>> START Dataset

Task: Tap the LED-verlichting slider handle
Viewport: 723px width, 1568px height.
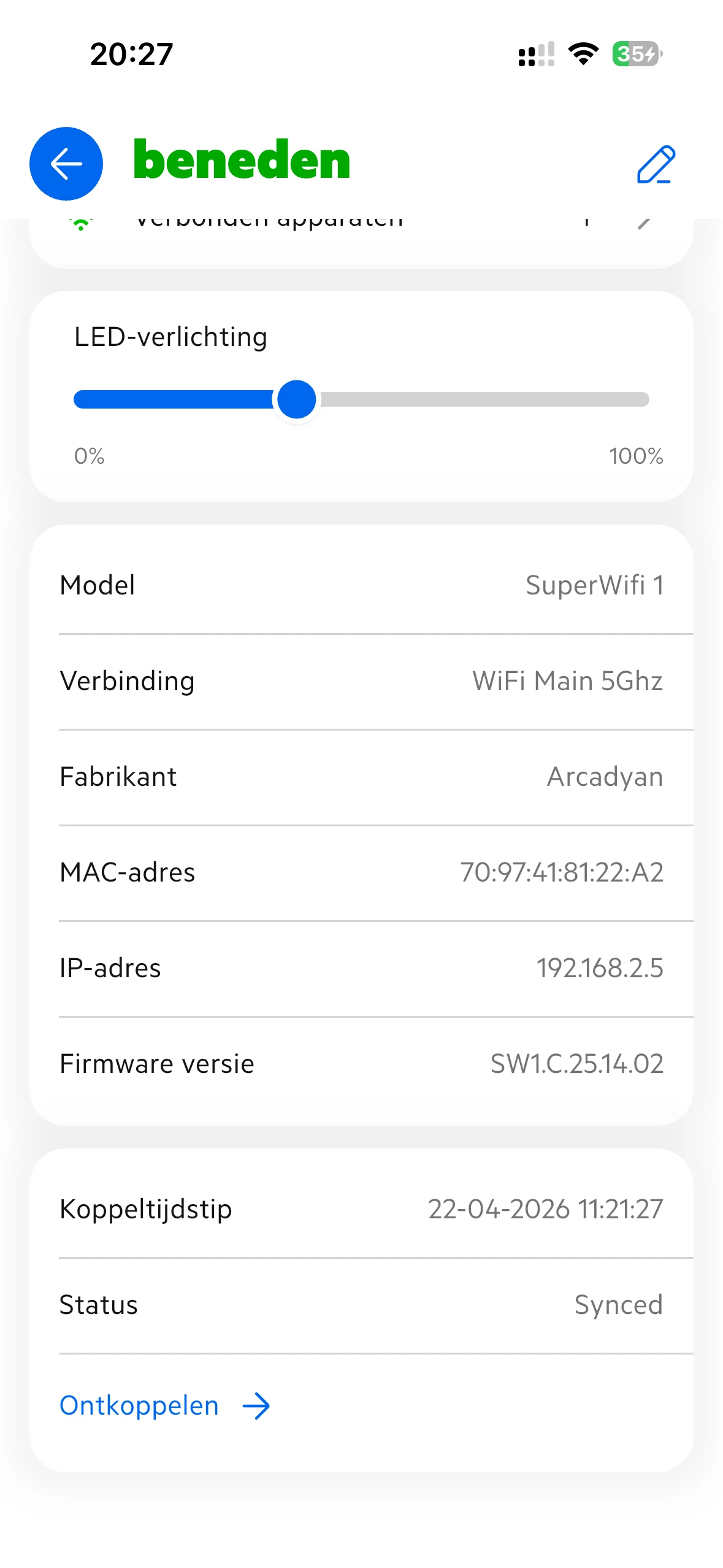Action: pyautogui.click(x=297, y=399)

>> END Dataset
>> START Dataset

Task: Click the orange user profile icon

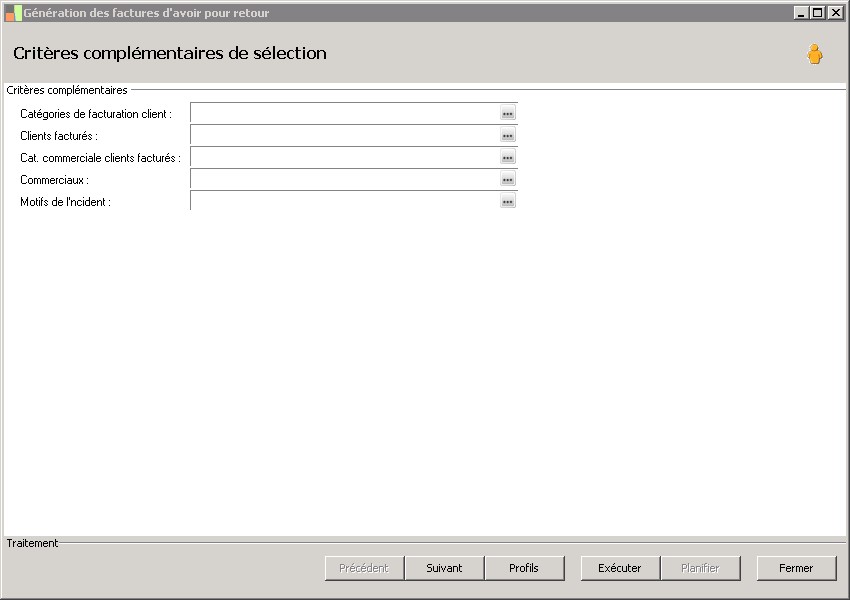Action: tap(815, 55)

>> END Dataset
>> START Dataset

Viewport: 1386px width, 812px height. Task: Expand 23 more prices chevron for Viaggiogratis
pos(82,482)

>> END Dataset

● **What you are asked to do**:
Copy everything from the line that contains "Task: Tap the LED-verlichting slider handle" down to the line that contains "Action: pyautogui.click(x=297, y=399)", renaming "slider handle" to "slider knob" and leaving all else unchanged. Omit the pictures from your answer.

● **Answer to the exercise**:
Task: Tap the LED-verlichting slider knob
Viewport: 723px width, 1568px height.
Action: pyautogui.click(x=297, y=399)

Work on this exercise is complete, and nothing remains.